_What needs to be done_
Rewrite all of the entries below with every "computer-use agent" changed to "screen automation agent" and nothing else altered.

Entries giving element and text locations:
● ● ● ●

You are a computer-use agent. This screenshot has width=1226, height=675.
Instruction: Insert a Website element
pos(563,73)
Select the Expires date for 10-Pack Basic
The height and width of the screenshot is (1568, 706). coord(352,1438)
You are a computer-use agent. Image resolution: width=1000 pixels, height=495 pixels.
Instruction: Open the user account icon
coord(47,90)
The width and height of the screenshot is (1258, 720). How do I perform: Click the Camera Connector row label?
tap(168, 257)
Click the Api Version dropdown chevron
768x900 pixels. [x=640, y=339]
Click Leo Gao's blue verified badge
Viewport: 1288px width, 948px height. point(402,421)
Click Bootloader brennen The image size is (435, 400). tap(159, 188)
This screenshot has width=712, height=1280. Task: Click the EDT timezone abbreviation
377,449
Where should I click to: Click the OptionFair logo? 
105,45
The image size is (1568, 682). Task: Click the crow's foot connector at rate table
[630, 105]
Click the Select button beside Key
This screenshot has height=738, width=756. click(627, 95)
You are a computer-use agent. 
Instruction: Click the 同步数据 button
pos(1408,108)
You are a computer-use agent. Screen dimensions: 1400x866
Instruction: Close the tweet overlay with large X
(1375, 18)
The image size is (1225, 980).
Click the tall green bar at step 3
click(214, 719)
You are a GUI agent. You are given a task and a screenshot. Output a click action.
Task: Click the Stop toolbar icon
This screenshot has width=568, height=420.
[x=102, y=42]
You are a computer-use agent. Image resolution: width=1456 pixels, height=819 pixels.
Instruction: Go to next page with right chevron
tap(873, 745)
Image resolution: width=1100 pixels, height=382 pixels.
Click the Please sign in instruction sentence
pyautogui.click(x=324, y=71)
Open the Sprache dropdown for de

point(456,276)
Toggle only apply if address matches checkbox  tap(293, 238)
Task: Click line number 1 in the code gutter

● ● ● ●

_Exercise response_
You are a screen automation agent. This screenshot has width=1226, height=675.
Instruction: Insert a Website element
pos(563,73)
Select the Expires date for 10-Pack Basic
The height and width of the screenshot is (1568, 706). coord(352,1438)
You are a screen automation agent. Image resolution: width=1000 pixels, height=495 pixels.
Instruction: Open the user account icon
coord(47,90)
The width and height of the screenshot is (1258, 720). How do I perform: Click the Camera Connector row label?
tap(168, 257)
Click the Api Version dropdown chevron
768x900 pixels. [x=640, y=339]
Click Leo Gao's blue verified badge
Viewport: 1288px width, 948px height. point(402,421)
Click Bootloader brennen The image size is (435, 400). tap(159, 188)
This screenshot has width=712, height=1280. Task: Click the EDT timezone abbreviation
377,449
Where should I click to: Click the OptionFair logo? 
105,45
The image size is (1568, 682). Task: Click the crow's foot connector at rate table
[630, 105]
Click the Select button beside Key
This screenshot has height=738, width=756. click(627, 95)
You are a screen automation agent. 
Instruction: Click the 同步数据 button
pos(1408,108)
You are a screen automation agent. Screen dimensions: 1400x866
Instruction: Close the tweet overlay with large X
(1375, 18)
The image size is (1225, 980).
Click the tall green bar at step 3
click(214, 719)
You are a GUI agent. You are given a task and a screenshot. Output a click action.
Task: Click the Stop toolbar icon
This screenshot has width=568, height=420.
[x=102, y=42]
You are a screen automation agent. Image resolution: width=1456 pixels, height=819 pixels.
Instruction: Go to next page with right chevron
tap(873, 745)
Image resolution: width=1100 pixels, height=382 pixels.
Click the Please sign in instruction sentence
pyautogui.click(x=324, y=71)
Open the Sprache dropdown for de

point(456,276)
Toggle only apply if address matches checkbox  tap(293, 238)
Task: Click line number 1 in the code gutter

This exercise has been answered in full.